Per il provino, ho recitato la scena “di addio” tra Sandrino e Parthenope, e fin da quel momento ho sentito un trasporto fortissimo per questo personaggio e per i temi che portava e il contributo che dava alla storia. Sandrino rappresenta uno dei temi principali del film, cioè lo scorrere del tempo e il passaggio a volte doloroso tra la giovinezza e l’età adulta, un tema che mi ha sempre chiamato moltissimo, e poi il tema dell’amore incondizionato che Sandrino prova per questa donna mezza essere umano e mezza divinità nel suo immaginario.
Anche io mi innamoro moltissimo delle persone, delle cose, e quindi quel tipo di amore mi appartiene sicuramente molto.
“Non credo che esista la possibilità di interpretare personaggi in cui non c’è nulla di te”
Così hai anticipato due domande che volevo farti: come vivi il tuo rapporto con lo scorrere del tempo e qual è la tipologia di amore che più ti affascina, anche come attore, viste le diverse rappresentazioni di amore che ci sono nel film?
Lo scorrere del tempo, come ti dicevo, mi riguarda molto, sento il tempo che passa, lo sento scorrere molto velocemente, è come se avessi un grande debito con la mia adolescenza. Non so se ce l’ho davvero, perché penso di averla vissuta abbastanza pienamente, però ho sempre sentito questo, di avere un debito nei confronti della vita, come se volessi avere tutto a disposizione, esperire tutto, e so che non c’è né il tempo né la possibilità di farlo. Questo debito mi fa sentire che il tempo scorre più velocemente ma anche più lentamente, ed è il più grande paradosso. Quando stai vivendo il presente, per esempio durante la giovinezza, il tempo scorre molto velocemente, ma tu non te ne accorgi; il fatto di accorgersi di quanto velocemente il tempo scorra, invece, ti lascia una strana sensazione di arresto, stasi, che alle volte può essere spaventosa.

▶ [Dati grezzi]
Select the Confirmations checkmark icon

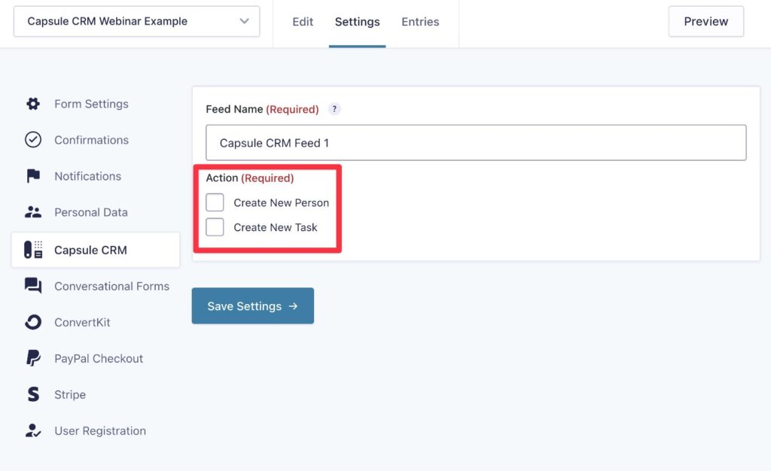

▶ [Esercizi da svolgere]
1. Trascrivi dall'intervista su Sandrino il passo che comincia con le parole "Anche io mi" e si ferma dopo "sono nel film?".
2. Secondo l'intervista su Sandrino, quale scena è stata recitata per il provino?
3. Prosegui l'intervista su Sandrino a partire dall'ultima frase riportata.

▶ [Soluzioni]
1.
Anche io mi innamoro moltissimo delle persone, delle cose, e quindi quel tipo di amore mi appartiene sicuramente molto.
“Non credo che esista la possibilità di interpretare personaggi in cui non c’è nulla di te”
Così hai anticipato due domande che volevo farti: come vivi il tuo rapporto con lo scorrere del tempo e qual è la tipologia di amore che più ti affascina, anche come attore, viste le diverse rappresentazioni di amore che ci sono nel film?

2. La scena "di addio" tra Sandrino e Parthenope.

3.
Invece, per quanto riguarda la tua domanda sull’amore, è difficile trovare una risposta. Io e la mia compagna abbiamo recentemente avuto una figlia, e una cosa che mi piace spesso dire è che sto scoprendo una forma di amore completamente sconosciuta per me fino ad oggi e non pensavo che ad un certo punto, a 37 anni, avrei avuto la possibilità di scoprire una nuova forma di amore. È stato molto sorprendente, l’amore per mia figlia, un’esperienza sentimentale del tutto nuova: è come vedere qualcosa che non hai mai visto, provare un sapore che non hai mai provato.
Sul lavoro, mi piace molto innamorarmi delle persone con cui lavoro, mi impegno sempre molto perché succeda, perché credo che giovi molto al film. Durante le riprese, mi sono innamorato di Daniele, Celeste e Paolo, sono state le tre persone con cui ho condiviso momenti felici ma anche meno felici: fortunatamente tra noi si è creato un bellissimo rapporto di amore e condivisione.
Grande protagonista della narrativa di Sorrentino, e in questo film forse più che mai, è Napoli, che rappresenta quasi una persona a sé stante, con tutte le sue sfaccettature, bellezze e complessità. Come hai vissuto questa città e anche Capri, mentre giravate il film?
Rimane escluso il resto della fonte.